La notion de ligne dépend du système d'exploitation utilisé. Plus
précisément, sous Unix les lignes seront délimitées par le caractère
\012
, tandis que sous DOS/Windows ce sera par \015\012
et que sous
Mac on utilisera \015
. Heureusement, Perl initialise $/
directement
à la valeur habituelle sur le système utilisé (ceci pourra vous jouer
des tours si vous traitez un fichier DOS sous Unix et réciproquement).
Il est important de noter que $/
peut être une chaîne de plusieurs
caractères.

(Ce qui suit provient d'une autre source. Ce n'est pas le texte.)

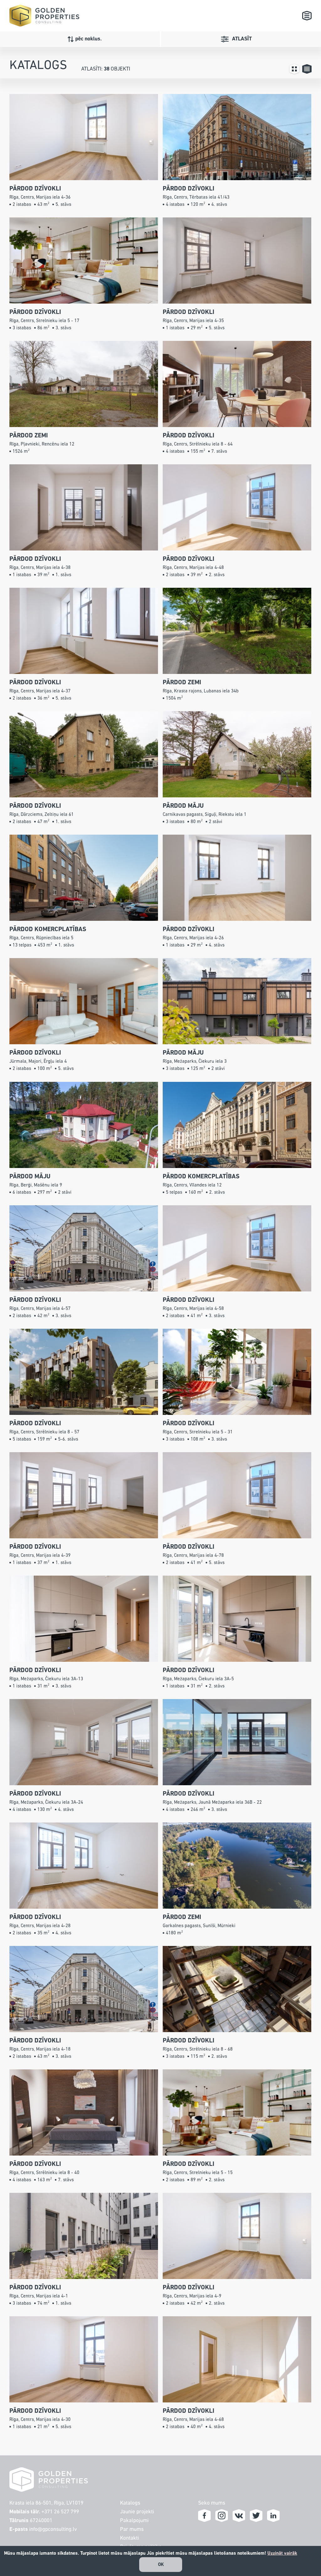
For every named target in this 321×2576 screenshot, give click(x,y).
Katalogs (130, 2503)
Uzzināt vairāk (282, 2553)
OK (161, 2564)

Ceci permet des découpages un peu plus élaborés du fichier
en entrée :
my $fortune; local $/ = "\n%\n"; while(<>) { $fortune = $_ if rand $.; } print $fortune;
Cet algorithme, qui permet de sélectionner une entrée de façon équiprobable (au moins au sens de rand() ), est expliqué à la recette 8.6 (Picking a Random Line from a File) du Perl Cookbook (Perl en action dans la version française), publié chez O'Reilly.
Notez l'utilisation de local() pour modifier $/
. Quand on modifie les
variables spéciales de Perl, surtout celles qui concernent les
entrées/sorties, local() permet de limiter la portée de ces modifications
au bloc (dynamique) qui entoure la modification. On peut ainsi s'assurer
que les modifications n'altéreront pas le fonctionnement habituel de
Perl à d'autres endroits du code (par exemple dans des routines définies
par d'autres modules utilisés).
Il existe deux valeurs de $/
pour lesquelles <>
a un
comportement un peu particulier.
Si $/
vaut undef
, readline() lira le fichier jusqu'à la fin en une
seule fois. C'est ce qu'on appelle le slurp mode, ou mode aspiration.
Si $/
vaut ""
, on passe en mode paragraphe, c'est-à-dire que
readline() renverra le fichier paragraphe par paragraphe (deux
paragraphes étant séparés par des lignes vides). Si vous affectez
"\n\n"
à $/, vous n'obtiendrez pas tout à fait le même résultat,
puisque Perl considérera que les caractères qui suivent $/
font partie
du prochain paragraphe, tandis qu'avec ""
plusieurs lignes vides
consécutives sont traitées comme une seule séparation de paragraphe
(et les paragraphes sont alors de vrais paragraphes).
Attention, $/
n'est pas utilisé comme une expression régulière.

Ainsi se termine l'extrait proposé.